# Text passage
A major flaw of step (1) is that components to be transferred were not selected with any idea of the effectiveness of reducing the distance. A more thorough approach would consider the effect every possible component would have. However, the time required to calculate the distance was too high for this to be feasible.

6. Results

Improving the initial hand-worked solution (section 3.) using neighbourhood search easily reduced the heaviest workload to 325 even though the component to machine allocation was the same. After manually relocating some of the components the neighbourhood search algorithm was run again further reducing the heaviest workload to 310.

However further improvements on this distance were much harder to come by when manually allocating components. And, full automation of the problem produced answers that were frequently under 310, but very rarely ever achieved a distance below 300.

The most troublesome aspect of the problem was trying to balance the machines workloads. Balancing equations as well as manual approaches were used to correct the imbalance. During many attempts to correct this the heaviest workload was only reduced marginally but caused large increases for the other machine. In the end, the workload was well-balance with a final distance of 296.8, and the other machines moving a distance of 292.8 and 295.4.

Figure 2: Machine 1's arm travels 296.8024 units mounting components A, D, E, and I using E5, E6, E9 (colours represent the round of pick-and-place)

Figure 3: Machine 2's arm travels 292.8193 units mounting components B, C, E, F, G, I, J using E1, E7, E8 (colours represent the round of pick-and-place)

Figure 4: Machine 3's arm travels 295. 4195 units mounting components C, F, G, H using E2, E3, E4 (colours represent the round of pick-and-place)

# Provided data
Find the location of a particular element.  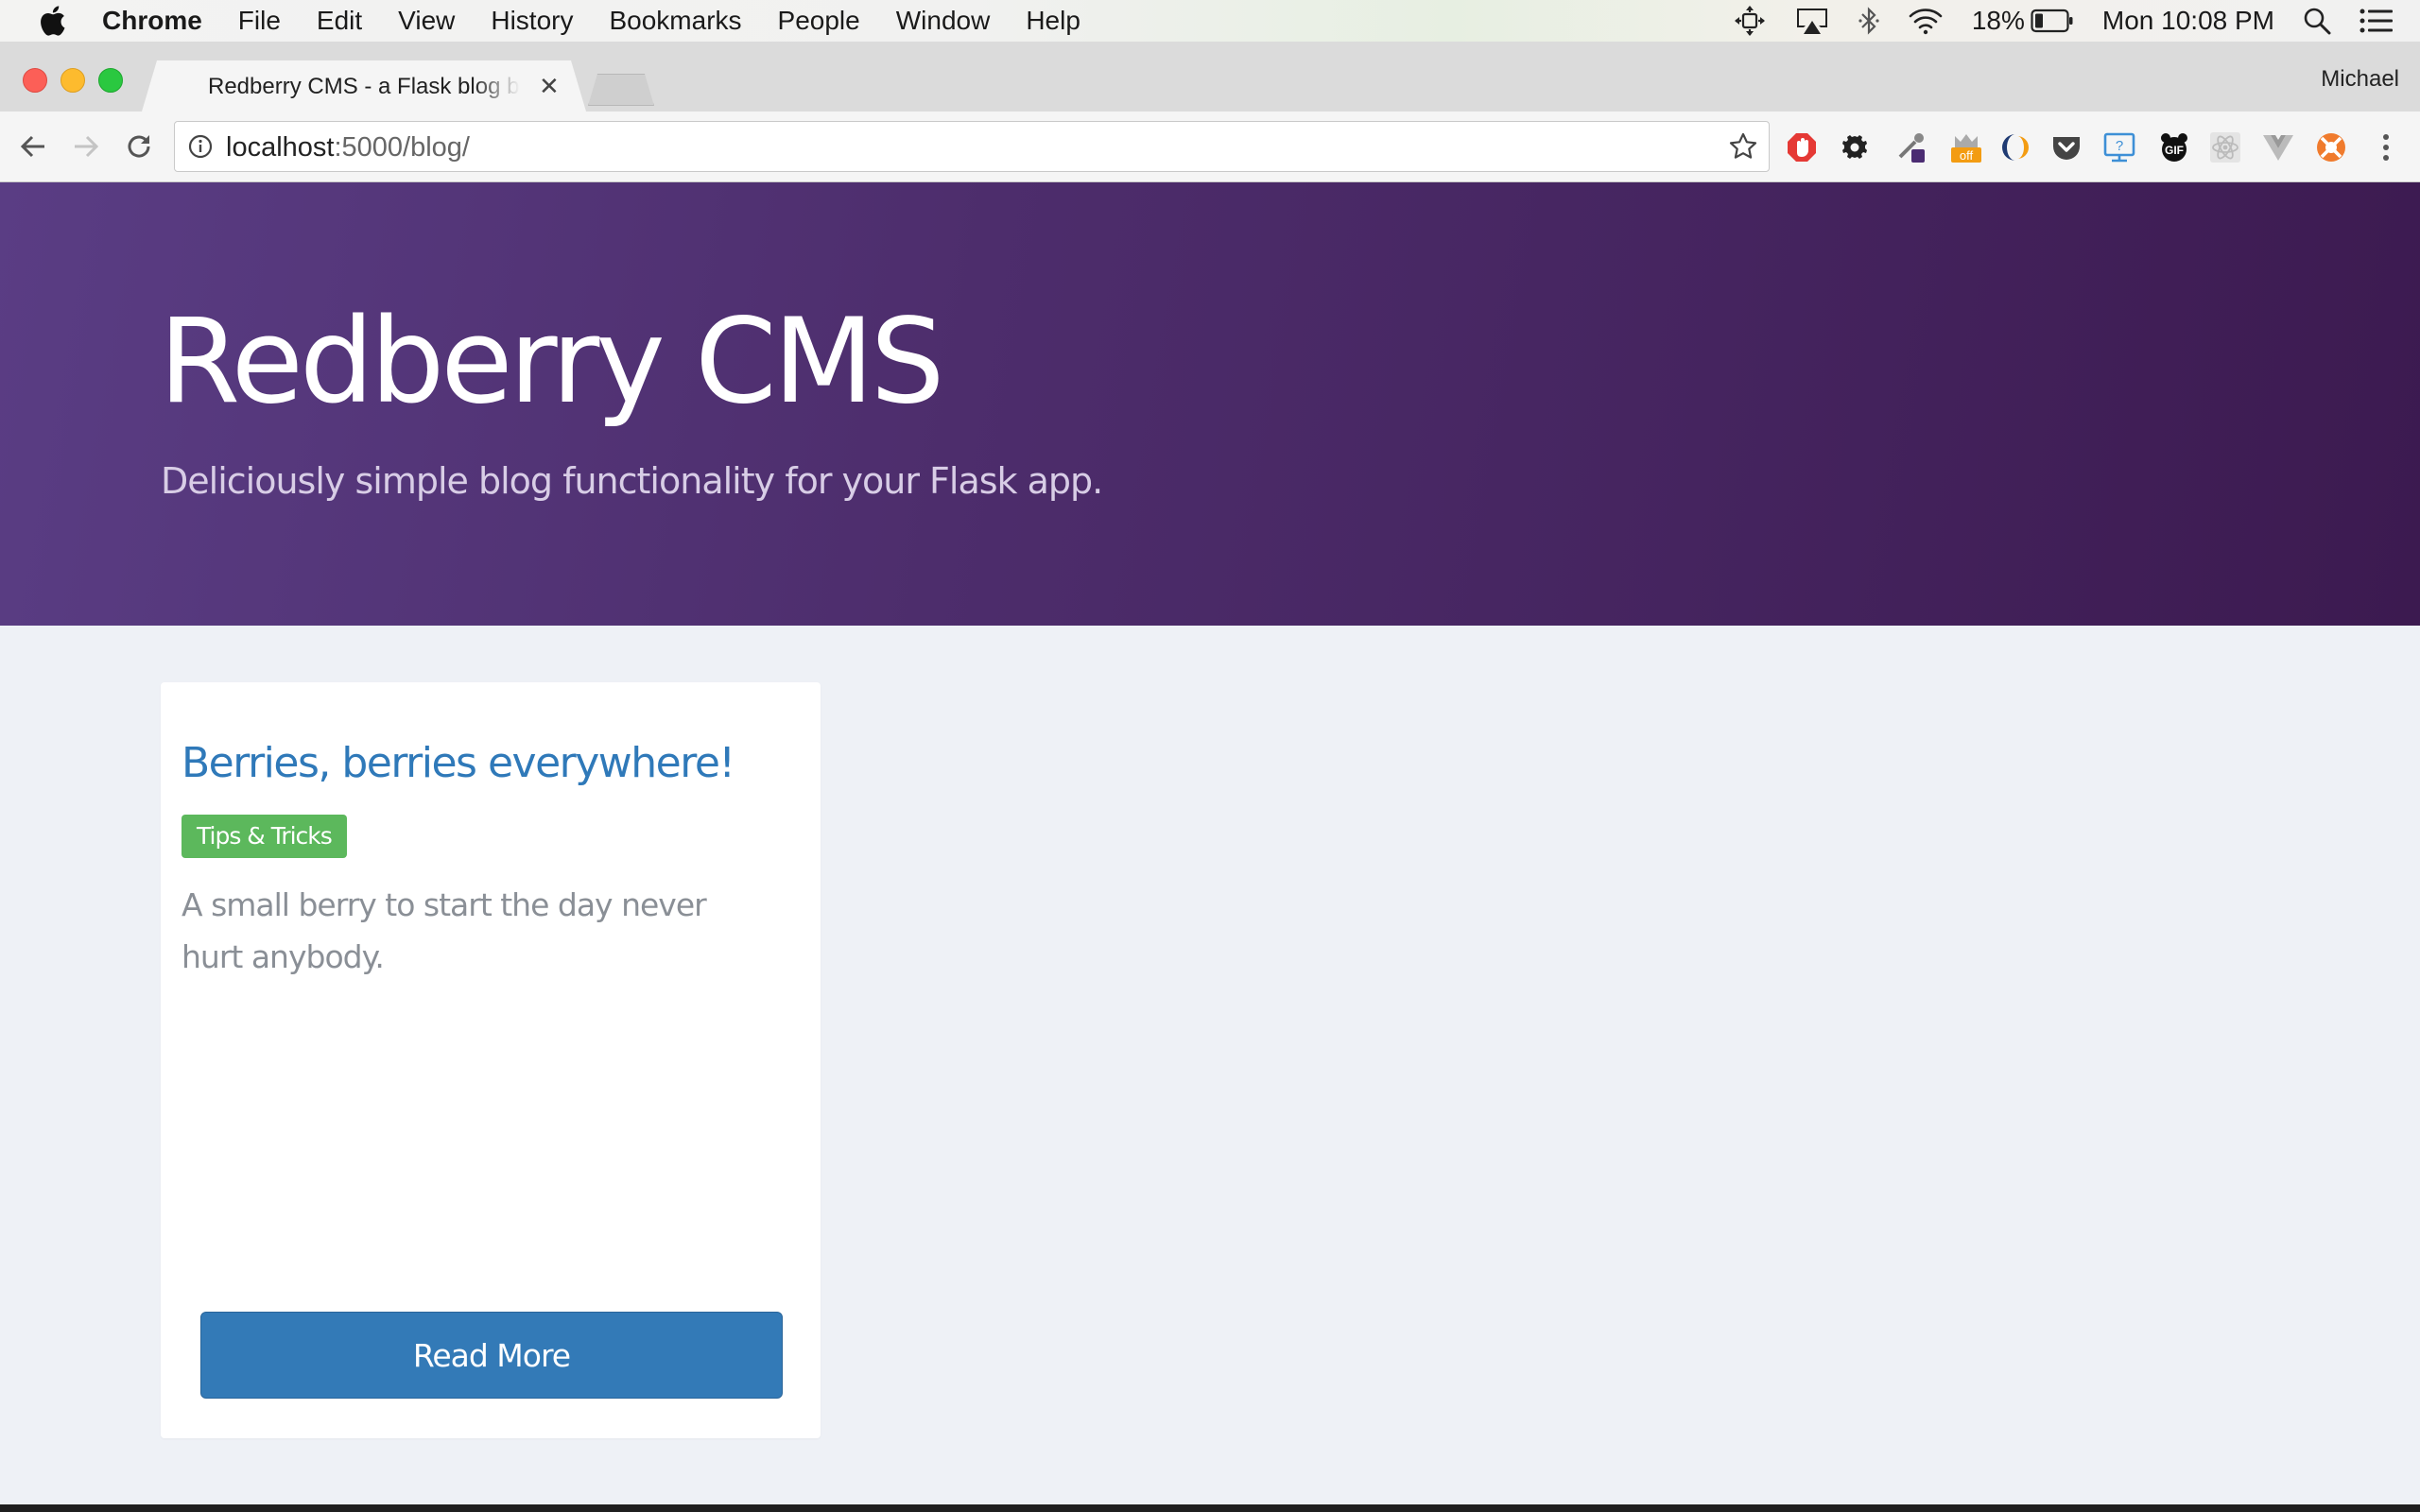

post-title-link: Berries, berries everywhere! is located at coordinates (458, 763).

# What you should do
Can you extend the report on balancing workloads across three pick-and-place machines, picking up right after the caption for Figure 4?

# Exercise answer
Many of the pick-and-place actions tend to place components that are near to one another, like in Figure 3. pick-and-place rounds 2 and 4. However, another efficient way of placing components is by placing them while en route to further away components, as demonstrated by pick-andplace round 7 in Figure 3 which places two components directly on the shortest path to the distant component leading to no increase in distance. Conversely, there are also pick-and-place rounds which cause the arm to make large arcs, severely increasing the total distance (eg. Pickand- place rounds 5 and 12 in Figure 2, and round 12 in Figure 3). While it is unlikely that these routes are entirely avoidable, due to the tight constraints on which components can be placed by equipment, it is possible smaller routes could be formed if components were swapped over on machines. Overall, there were a limited number of pick-and-place rounds with long distance in comparison to the number of very efficient routes indicating that the final routes are reasonably efficient.

7. Suggestions for Algorithm Improvement

8. Conclusion

It is difficult to find a perfectly optimal solution to problems such as this one. One of the main reasons is that there is not enough computing power to examine the many permutations within the search process.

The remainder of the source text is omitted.